Upload shape
The browser hashes chunks in a worker, uploads them in parallel, and only retries missing chunks after interruption. Small and large files follow the same route, so the system does not need a special fragile path for big uploads or a full-file memory buffer.
- Chunk identity is SHA-256 based.
- A file manifest assembles ordered chunks into visible content.
- Interrupted uploads can re-send only the missing pieces.
Storage model
Cotton separates the layout graph from stored content. A visible file is a database-backed abstraction over manifests and chunks, not a single loose object sitting in a user folder. Folders, nodes, file versions, snapshots, manifests, and chunks each have clear jobs, which makes navigation, restore, deduplication, and cleanup predictable.
- Layouts describe where content appears.
- Manifests describe what content is.
- Chunks can be reused safely when multiple files reference the same bytes.
Backend contract
The storage backend only needs a small contract: write data for a key and read it back. Filesystem storage can place chunk blobs under hash-derived segments, while S3-compatible storage can use the same logical keys. Listing and delete support make verification and cleanup richer, but the core model stays simple.

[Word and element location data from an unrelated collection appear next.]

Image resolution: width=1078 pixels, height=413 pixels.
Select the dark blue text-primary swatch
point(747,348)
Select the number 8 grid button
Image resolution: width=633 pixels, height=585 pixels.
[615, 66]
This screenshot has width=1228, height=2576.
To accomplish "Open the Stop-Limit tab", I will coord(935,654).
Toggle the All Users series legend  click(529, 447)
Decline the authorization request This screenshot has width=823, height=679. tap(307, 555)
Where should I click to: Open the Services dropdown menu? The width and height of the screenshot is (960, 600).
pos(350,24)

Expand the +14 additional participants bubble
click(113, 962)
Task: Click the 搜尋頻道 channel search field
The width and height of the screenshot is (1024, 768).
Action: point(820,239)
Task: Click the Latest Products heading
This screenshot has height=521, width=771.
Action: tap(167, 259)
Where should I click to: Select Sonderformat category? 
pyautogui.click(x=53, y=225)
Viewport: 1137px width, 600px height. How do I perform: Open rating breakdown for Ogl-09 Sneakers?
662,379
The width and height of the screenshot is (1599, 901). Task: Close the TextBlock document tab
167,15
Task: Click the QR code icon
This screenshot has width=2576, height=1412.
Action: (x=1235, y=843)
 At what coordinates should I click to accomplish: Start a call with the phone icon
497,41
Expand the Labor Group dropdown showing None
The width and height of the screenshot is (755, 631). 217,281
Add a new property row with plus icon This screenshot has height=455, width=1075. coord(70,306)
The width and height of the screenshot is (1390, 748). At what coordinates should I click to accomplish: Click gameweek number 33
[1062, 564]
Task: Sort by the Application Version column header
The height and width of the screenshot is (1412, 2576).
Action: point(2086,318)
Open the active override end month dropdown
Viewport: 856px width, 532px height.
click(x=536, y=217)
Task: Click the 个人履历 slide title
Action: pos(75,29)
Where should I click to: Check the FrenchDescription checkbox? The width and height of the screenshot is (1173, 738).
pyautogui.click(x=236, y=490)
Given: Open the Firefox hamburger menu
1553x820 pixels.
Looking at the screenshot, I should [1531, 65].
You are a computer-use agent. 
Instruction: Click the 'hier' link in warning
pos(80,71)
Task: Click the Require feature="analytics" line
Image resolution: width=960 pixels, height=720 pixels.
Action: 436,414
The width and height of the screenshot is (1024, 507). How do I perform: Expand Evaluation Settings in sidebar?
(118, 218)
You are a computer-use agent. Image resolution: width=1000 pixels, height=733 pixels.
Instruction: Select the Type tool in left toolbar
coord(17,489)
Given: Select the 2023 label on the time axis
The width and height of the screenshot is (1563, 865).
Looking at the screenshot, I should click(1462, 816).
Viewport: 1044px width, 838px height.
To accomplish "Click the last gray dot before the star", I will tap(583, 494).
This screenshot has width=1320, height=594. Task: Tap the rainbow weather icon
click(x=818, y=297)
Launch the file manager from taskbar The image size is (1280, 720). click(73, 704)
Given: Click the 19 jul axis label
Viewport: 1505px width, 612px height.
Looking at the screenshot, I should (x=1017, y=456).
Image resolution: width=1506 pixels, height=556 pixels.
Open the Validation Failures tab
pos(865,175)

- The public chunk hash is the storage identity.
- Backend objects do not reveal the user's folder tree.
- The database remains the source of truth for live references.
Transform pipeline
Data is compressed before encryption and then written to either filesystem or S3-backed storage. Compression, encryption, and backend persistence are not optional afterthoughts; they are the normal ingest path, built around streaming buffers instead of loading the full object.
- Inline Zstd keeps storage savings in the hot path.
- Streaming AES-GCM authenticates content per chunk.
- Filesystem and S3 backends share the same logical pipeline.
Serving model
Reads are assembled from chunks into a byte stream without rebuilding a whole file first. That is why downloads, previews, media seeking, range requests, share pages, and WebDAV can all ride the same storage design.
- Large media stays seekable.
- Preview generators can work against encrypted chunk streams.
- HTTP range responses do not require temporary full-file copies.
Recovery model
Snapshots record references rather than copying the whole tree. Restore can switch layout state without turning rollback into a giant background copy job, while garbage collection still has a clear retention contract.
- Snapshots are first-class layout operations.
- Versions and trash fit into the same lifecycle.
- Unreferenced content is rechecked before reclaim.
Operational model
Background manifest hashing, storage consistency checks, preview work, token cleanup, and temp cleanup are part of the product path. Operators get explicit warnings instead of discovering silent storage drift later.
Storage model proof
The architecture page is not asking visitors to trust a diagram. The product proof is visible in the storage vocabulary and page surface: chunks, manifests, snapshots, versions, range reads, WebDAV, previews, and integrity checks all point back to the same model.
- SHA-256 chunk identity is the storage anchor.
- Manifests describe file bytes separately from folder layout.
- Snapshots and restore operate on references instead of copying every byte again.
Why the model sells
Cotton fits best when you want a file cloud whose internals explain the product instead of fighting it. The same architecture that makes large files practical also makes recovery, sharing, previews, and cleanup easier to reason about.
When a simpler stack wins
A chunk-first storage engine is more deliberate than mounting a folder and calling it a cloud. If you mainly need a broad app suite or direct filesystem semantics, a groupware stack or simple file server may fit better.